1. A method for testing communications devices, comprising the steps of:
recording a series of auditory signals;
establishing a communications link between at least two communications devices;
acoustically isolating said devices;
positioning an artificial mouth at a distance from each said device so as to simulate
the expected distance of a human speaker from each said device;
playing back said signals through each said artificial mouth; and
analyzing the performance of at least one of said devices.
2. In a method of manufacturing communications devices, the improvement comprising the
steps of:
recording a series of auditory signals, said signals being designed to test the performance
of a communications device;
acoustically isolating at least two units of said device;
establishing a communications link between said units;
positioning an artificial mouth at a distance from each unit so as to simulate the
expected distance of a human speaker from each said unit;
playing back said conversation through each said artificial mouth; and
analyzing the performance of at least one said unit.

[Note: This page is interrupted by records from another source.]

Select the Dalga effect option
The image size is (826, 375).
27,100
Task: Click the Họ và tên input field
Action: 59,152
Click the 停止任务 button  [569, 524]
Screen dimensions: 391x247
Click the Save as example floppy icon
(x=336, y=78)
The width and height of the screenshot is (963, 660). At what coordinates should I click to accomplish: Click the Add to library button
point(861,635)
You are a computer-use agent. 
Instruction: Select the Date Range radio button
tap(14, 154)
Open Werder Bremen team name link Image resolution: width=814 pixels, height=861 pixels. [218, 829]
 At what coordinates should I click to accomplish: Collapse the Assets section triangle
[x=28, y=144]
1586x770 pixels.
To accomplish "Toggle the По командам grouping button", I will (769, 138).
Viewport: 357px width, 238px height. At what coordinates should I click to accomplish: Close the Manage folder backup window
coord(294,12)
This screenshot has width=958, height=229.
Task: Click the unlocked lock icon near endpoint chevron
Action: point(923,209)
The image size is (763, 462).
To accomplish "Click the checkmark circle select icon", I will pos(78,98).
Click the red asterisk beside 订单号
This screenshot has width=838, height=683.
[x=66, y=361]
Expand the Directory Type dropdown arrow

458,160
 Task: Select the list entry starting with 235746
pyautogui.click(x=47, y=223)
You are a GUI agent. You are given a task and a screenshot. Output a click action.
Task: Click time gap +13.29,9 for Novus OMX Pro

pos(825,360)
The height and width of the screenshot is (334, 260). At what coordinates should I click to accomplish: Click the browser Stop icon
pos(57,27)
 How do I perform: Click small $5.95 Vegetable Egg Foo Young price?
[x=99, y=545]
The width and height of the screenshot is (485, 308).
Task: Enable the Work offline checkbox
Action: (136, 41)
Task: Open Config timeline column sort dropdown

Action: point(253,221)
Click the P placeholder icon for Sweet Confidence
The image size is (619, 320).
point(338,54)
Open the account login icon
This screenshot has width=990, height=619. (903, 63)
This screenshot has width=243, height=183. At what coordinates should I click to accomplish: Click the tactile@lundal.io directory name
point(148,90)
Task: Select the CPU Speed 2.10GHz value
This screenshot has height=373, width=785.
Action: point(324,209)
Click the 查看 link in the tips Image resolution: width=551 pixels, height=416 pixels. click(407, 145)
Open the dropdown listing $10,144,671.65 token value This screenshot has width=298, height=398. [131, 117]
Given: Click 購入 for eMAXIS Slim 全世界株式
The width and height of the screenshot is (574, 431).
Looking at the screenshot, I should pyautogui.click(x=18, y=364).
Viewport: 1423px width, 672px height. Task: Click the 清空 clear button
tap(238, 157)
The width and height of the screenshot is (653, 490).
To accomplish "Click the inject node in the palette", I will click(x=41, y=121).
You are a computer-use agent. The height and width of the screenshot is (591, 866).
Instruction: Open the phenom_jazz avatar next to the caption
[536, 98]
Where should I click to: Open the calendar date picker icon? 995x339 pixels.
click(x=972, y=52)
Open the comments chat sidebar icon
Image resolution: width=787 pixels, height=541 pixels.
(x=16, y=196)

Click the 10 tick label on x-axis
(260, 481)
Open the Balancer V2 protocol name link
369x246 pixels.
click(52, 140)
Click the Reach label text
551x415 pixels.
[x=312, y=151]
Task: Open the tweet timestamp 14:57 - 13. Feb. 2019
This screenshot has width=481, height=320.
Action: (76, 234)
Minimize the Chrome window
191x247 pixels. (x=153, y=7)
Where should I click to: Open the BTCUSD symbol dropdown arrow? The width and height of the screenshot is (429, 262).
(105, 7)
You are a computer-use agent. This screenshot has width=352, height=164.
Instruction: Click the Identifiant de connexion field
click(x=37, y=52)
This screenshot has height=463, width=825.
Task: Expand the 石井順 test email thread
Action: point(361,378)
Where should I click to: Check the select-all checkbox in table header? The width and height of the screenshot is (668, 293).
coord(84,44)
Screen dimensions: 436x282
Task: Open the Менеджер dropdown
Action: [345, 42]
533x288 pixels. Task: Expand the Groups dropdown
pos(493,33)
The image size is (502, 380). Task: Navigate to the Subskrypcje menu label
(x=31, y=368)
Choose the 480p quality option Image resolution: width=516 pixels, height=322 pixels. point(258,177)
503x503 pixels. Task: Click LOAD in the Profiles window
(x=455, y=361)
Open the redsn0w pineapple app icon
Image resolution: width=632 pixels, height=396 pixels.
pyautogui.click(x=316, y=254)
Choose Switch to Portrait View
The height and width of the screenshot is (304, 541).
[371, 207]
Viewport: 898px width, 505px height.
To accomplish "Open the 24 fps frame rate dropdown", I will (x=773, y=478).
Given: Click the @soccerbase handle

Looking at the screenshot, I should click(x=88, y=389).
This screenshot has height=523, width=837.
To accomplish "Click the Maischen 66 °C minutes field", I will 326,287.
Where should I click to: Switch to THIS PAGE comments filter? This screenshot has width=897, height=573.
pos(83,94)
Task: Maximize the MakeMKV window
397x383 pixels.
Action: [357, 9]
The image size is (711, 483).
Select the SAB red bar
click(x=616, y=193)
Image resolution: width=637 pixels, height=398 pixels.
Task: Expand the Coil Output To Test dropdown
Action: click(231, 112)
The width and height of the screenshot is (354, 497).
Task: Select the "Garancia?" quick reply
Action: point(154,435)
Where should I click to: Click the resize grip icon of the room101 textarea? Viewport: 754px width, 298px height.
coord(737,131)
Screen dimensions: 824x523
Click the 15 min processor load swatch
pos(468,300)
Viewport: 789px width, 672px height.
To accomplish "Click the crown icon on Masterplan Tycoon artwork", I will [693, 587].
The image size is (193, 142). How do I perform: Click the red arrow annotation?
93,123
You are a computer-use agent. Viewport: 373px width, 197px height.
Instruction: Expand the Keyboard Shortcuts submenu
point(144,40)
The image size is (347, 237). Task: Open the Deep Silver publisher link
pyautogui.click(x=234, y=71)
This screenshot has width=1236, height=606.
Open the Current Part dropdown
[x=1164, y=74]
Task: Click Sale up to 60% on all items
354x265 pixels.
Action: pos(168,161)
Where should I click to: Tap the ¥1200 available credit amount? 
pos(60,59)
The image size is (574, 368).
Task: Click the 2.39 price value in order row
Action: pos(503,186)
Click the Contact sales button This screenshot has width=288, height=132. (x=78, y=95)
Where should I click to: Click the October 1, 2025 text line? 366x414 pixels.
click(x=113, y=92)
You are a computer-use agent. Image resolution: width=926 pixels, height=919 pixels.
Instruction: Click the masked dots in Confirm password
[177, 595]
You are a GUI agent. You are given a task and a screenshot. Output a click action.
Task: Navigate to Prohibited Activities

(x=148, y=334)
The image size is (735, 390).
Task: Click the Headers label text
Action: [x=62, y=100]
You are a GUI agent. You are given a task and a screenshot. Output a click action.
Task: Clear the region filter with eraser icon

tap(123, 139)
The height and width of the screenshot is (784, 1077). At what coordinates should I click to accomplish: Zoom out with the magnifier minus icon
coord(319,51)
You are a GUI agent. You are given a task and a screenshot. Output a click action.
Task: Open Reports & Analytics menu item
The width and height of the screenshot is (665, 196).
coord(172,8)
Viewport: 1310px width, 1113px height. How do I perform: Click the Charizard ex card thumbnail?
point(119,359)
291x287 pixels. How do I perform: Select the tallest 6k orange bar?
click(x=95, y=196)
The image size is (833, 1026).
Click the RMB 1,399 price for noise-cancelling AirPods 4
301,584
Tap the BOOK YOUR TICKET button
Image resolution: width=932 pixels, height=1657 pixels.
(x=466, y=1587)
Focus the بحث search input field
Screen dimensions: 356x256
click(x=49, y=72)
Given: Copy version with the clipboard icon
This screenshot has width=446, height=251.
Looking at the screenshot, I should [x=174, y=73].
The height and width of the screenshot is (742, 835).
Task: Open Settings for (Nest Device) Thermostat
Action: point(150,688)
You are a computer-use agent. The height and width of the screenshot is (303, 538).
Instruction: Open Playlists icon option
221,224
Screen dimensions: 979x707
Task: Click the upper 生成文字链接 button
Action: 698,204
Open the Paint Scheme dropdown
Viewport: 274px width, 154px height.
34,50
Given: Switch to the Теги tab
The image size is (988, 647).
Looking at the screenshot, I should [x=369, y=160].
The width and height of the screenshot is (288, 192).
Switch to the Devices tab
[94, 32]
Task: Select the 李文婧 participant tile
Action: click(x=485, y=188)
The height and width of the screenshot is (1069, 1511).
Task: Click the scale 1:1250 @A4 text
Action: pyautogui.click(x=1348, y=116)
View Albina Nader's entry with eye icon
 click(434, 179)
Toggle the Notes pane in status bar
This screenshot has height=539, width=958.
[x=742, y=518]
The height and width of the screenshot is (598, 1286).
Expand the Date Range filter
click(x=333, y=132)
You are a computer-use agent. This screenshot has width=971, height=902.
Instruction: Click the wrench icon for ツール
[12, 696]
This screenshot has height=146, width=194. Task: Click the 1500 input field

3. The method of claim 1 or 2, in which said communication devices comprise speakerphones.
4. A system for testing one or more units of a communications device, comprising:
an audio recording/playback device, containing a recording on at least two channels,
of a series of auditory signals designed to test the features of said units; and
at least two artificial mouths, each of which is connected to an output of each channel
of said recording/playback device and each of which is arranged to reproduce said
recording on each of said channels within audible range of each of said communications
devices and within audible range of a trained audio listener for analysis.
5. In a system for manufacturing communication devices, the improvement comprising:
an audio recording/playback device containing a recording on at least two channels
of a series of auditory signals designed to test the performance of said units; and
at least two artificial mouths, each of which is connected to an output of each channel
of said recording/playback device and each of which is arranged to reproduce said
recording on each of said channels within audible range of each of said communications
devices and within audible range of a trained audio listener for analysis.
6. The system of claim 4 or 5 in which said communication devices comprise speakerphones.
7. The method of claim 1 in which said auditory signals comprises a human conversation.
8. The method of claim 1 in which said auditory signals comprise at least two series
of signals, each series being recorded on separate but synchronized tracks of a recording
medium.
9. The method of claim 1 in which a time delay is introduced to said series of auditory
signals during said recording step.
10. The method of claim 8 in which one said series comprises speech signals and the other
of said series comprises ambient sound signals.